O que o teatro pode
fazer pelos jovens da Vila Cruzeiro? Pergunta um jornalista
ao professor e diretor teatral, Veríssimo Júnior. A resposta nos dá uma dica do
que podemos esperar do grupo Teatro Na laje. Responde o professor: “a melhor
pergunta seria o que os jovens da Vila
Cruzeiro podem oferecer ao teatro?”
O espetáculo apresentado na Arena Carioca Dicró possui o nada
sugestivo nome de "A viagem
da Vila Cruzeiro à Canaã de Ipanema numa página do Facebook". O nome
descrição apresenta todo seu sentido quando a busca por Canaã de Ipanema é acompanhada
por passagens bíblicas que ilustram os registros fotográficos da “Jornada” de
um grupo de jovens até o dia de lazer na praia. A Zona Sul vira Canaã, o
facebook vira narrativa bíblica e os peregrinos passam a ser os heróis de uma
jornada de ressignificações e apropriações estéticas que tomam conta do teatro,
das músicas, da geografia do Rio de Janeiro e têm como ponto de partida, o
corpo.
A
pesquisadora Adriana Carvalho Lopes, ao estudar o Funk e a criminalização
sofrida por jovens da periferia, aponta os atos de fala como possibilidades
compreensíveis pelo contexto onde estão inseridos existindo, assim, uma
situação em que um ato de fala constrói um ambiente e por ele será construído.
Tudo isso ocorre em uma teia complexa de mútua construção. Citando Butler
Austin, Adriana aponta os atos de fala como elementos irredutíveis a si
próprios, posto que são impregnados de historicidade¹.
É
nesse ponto, que retomamos a intervenção do professor Veríssimo, pois a
apresentação dos atores da Vila Cruzeiro nos trazem uma infinidade de
intervenções em elementos tão estanques da nossa cultura. Primeiro, a própria ocupação
do teatro e a forma como isso acontece já se transformam em uma forma de ação
sobre um universo cultural repleto de liturgias e significados cristalizados no
imaginário de seus frequentadores: a plateia passiva e receptiva “consumindo”
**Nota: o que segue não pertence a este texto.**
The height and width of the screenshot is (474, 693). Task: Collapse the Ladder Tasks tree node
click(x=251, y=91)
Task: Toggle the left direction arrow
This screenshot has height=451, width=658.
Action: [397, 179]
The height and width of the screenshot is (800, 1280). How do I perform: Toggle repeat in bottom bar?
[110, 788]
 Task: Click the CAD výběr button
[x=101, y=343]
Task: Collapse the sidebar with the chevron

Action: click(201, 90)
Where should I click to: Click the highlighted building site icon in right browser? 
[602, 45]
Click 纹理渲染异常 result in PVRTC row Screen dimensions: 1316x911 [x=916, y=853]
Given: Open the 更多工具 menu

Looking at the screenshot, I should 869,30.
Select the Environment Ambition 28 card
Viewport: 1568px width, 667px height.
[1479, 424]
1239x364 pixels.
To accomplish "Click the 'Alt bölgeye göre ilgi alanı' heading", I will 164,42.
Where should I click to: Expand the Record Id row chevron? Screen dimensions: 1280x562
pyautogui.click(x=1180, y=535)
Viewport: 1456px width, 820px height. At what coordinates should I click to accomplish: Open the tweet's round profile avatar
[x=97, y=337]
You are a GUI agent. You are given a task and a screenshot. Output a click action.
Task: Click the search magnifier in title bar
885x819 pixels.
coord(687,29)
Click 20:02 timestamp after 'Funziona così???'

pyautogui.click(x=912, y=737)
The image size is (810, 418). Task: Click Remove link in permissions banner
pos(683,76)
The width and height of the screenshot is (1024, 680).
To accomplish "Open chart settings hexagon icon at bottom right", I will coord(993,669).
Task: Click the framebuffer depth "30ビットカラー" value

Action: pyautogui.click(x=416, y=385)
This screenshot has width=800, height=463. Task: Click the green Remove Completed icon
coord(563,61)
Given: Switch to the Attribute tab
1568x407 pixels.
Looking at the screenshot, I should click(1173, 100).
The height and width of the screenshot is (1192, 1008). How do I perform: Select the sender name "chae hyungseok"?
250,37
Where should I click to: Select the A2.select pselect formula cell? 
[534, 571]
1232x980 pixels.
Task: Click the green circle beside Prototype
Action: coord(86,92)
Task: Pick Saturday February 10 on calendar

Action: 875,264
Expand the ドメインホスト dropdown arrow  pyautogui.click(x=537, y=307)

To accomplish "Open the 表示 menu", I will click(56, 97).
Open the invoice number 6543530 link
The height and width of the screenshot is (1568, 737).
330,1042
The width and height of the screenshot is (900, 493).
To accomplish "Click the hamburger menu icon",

cultura e aplaudindo na hora de aplaudir, rindo na hora de rir e se vestindo
como convém se vestir. Então, o que a Vila Cruzeiro pode oferecer ao teatro? A
resposta fica no depoimento dado pelo Professor (no facebook, claro):
“Celebração dionisíaca pura na
noite da última sexta-feira! Jovens de bermuda, tênis e chinelo, (...) adentra
o espaço da Arena Carioca Dicró, naquele momento transformada em SEU espaço,
para ver o grupo de teatro de sua comunidade, o Grupo Teatro da Laje, se
apresentar. Uma liga firme unia palco e plateia. A plateia alimentava o palco e
o palco alimentava a plateia. A plateia se via no palco e o palco se via na
plateia, num jogo de espelhos excitante, eletrizante e produtivo. A plateia
cantava e dançava com o palco e o palco descia pra cantar e dançar com a
plateia. Gritos, assobios, palmas, urros e comentários dirigidos ao palco
perpassavam o tempo todo a plateia. "Uma plateia má educada e despreparada
para o teatro!", esbravejariam alguns. "Uma plateia que reinventa o
coro dionisíaco, que revigora o teatro, que o faz reviver os melhores tempos do
teatro elizabetano. Uma plateia criada e formada pelo Grupo Teatro da Laje e da
qual ele muito se orgulha!", dizemos nós. EVOÉ, EVOÉ, BACO! VIVA O GRUPO
TEATRO DA LAJE! VIVA A GALERA DA VILA CRUZEIRO!”
A afirmação do
professor é totalmente condizente com o que vê, na apresentação, um expectador
leigo. A “bagunça” começa com os atores entrando, já cantando e promovendo a
primeira performance da noite. A plateia repleta de jovens como os já descritos
recebe os atores em sintonia com o que acontece no palco.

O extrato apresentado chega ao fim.